Nevertheless people try to provide reasons as to why I should purchase a home. Here's a few:
1) There's an incentive 'bonus' of $8,000 the government is providing to new home purchases, now extended till next year! Hurry up and buy your house before time runs out. A 'stimulus' like this one just plays toward the American habit of buying things in haste because a good deal has been placed on the table. The longer the stimulus is out there, the higher home prices will go up because of the blanket $8k you can incorporate into home purchases. The government's message to the public re the financial crisis last year was citizens should save more, spend less because we were essentially spending money we didn't have. They've cracked down on making loan approvals more difficult, but the incentive only promotes more debt at the cost of the beneficiaries.. if you can call it that. This is just like the Cash for Clunkers program - what a crock. It encourages people to buy something at a time when a lot more people are pressed for cash to begin with
2) Houston's housing market is bullet proof.. it's a good investment! Sure Houston's market went relatively unscathed through the recession, but that's because Houston's housing market is known for being mediocre in terms of any long-term appreciation. Growth rates will stay low single digits and this isn't enough to pay-off all the mortgage rates, property taxes, HOA fees, maintenance, general OCD type of repair work in addition to all the headache. I can only see 2 ways a return will be seen here: 1) Living in the house for a long time (15+ years) 2) Getting lucky with appreciation.
3) Comfort, stability. This just boils down to values.
Sunday, November 29, 2009
I’ve recently begun to shed a lot of my possessions and scale back on ‘upgrading’ technology or indulging in new toys like I used to. Hell, a few of the hobbies I picked up last year (i.e photography) is on the fence of being scrapped as I look to the trusty point and shoot picking up dust in the corner more frequently these days.
Something that brought this to mind is a look at one of my favorite movies, Sideways. It gives a snapshot of the life of a depressed, failed author who indulges in expensive wines and food while maintaining a day job as an 8th grade teacher. As the movie unfolds, it looks at the life of Miles, focusing on his shortcomings as a husband, son, friend and author. Back to that in a flash.

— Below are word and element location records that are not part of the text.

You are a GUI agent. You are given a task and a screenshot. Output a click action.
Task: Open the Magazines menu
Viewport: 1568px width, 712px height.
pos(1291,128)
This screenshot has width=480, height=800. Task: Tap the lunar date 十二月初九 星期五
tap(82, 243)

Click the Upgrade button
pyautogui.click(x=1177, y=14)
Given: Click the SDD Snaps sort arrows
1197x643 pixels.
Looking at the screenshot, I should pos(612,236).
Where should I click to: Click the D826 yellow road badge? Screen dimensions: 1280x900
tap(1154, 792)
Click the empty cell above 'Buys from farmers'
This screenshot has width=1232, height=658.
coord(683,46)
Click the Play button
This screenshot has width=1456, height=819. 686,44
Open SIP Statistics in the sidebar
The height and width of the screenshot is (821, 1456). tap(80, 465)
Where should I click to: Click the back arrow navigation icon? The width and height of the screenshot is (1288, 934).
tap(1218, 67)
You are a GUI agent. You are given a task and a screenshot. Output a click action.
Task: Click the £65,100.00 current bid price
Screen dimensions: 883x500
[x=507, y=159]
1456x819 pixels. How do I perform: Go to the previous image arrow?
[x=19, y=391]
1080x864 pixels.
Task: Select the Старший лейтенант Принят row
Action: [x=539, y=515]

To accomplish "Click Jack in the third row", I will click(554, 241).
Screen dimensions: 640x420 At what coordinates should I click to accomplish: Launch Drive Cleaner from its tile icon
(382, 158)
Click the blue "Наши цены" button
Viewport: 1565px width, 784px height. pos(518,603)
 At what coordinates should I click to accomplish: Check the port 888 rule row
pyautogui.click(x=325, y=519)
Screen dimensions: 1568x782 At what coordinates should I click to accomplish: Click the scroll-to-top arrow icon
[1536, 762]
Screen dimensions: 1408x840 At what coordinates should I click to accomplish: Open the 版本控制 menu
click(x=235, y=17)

We can’t escape marketing and its intended end product, consumerism. It keeps our economic engine running and for some people, our souls. I will say ‘our’ to prevent isolating myself as an exception since I acknowledge a degree of indulgence as well. My pitfall, for example, is bicycles. I imagine passion is deeply rooted in some of our indulgences to splurge because we truly get enjoyment out of an activity, but upgrading our bicycles for new ones every year, adding $2500 rims, owning 8 bikes and having a custom-built bike for $12,000.. seriously? (These are all true stories BTW of people I know).
Back to the movie. The reason it came up was the beginning of the movie where Miles is sampling the cakes his cheating friend and wife are trying to decide between for their wedding. I’ve asked some people how much wedding cakes typically run and was shocked to hear $600 as ballpark price ($543 according to The Bridal Association of America). This is another WTF thing that makes me shudder. Guests at your wedding will likely not remember the flavor or color of your cake the next day onward, so why the fuss? It’s this type of consumerism and worry over a petty thing as a cake (which doesn’t last) that I fail to understand. Okay if I give the benefit of the doubt maybe the bride and groom are super passionate about cakes and it will be THE cherry on top of the wedding and the fate of the marriage hinges on the difference between chocolate vs vanilla, but let’s be real. When stress is produced over something so small, it’s the epitome of the 2nd Law of Thermodynamics in motion, perpetuated by more nonsense.
I like watching movies which present things at face value like Sideways because the fondness you develop for some TV/movie characters would never manifest in real life if the person existed. Think Dwight Shrute. Miles is this type of character in the movie. His passion for wine does make small cameos, making his character more appealing, but who wants to befriend a depressing, schizophrenic wine snob?
So what's constant? What passions, indulgences, consumerism can be defended as a justifiable purchase? All of them because passions are rooted differently in everyone. When I get off my bike or sip on my favorite beer, am I being a sucker just like the wedding cake example? I'd like to say no - I can get back on my bike and use it for 20+ years or buy beer at a fraction of the cost and know what I'll get in return. In the end, all of it can still be taken from me, so the wedding cake lady may be shaking her head at my $1200 bike purchase as well.
Consumerism will always triumph in a society with too much money and a disproportionate spread of wealth.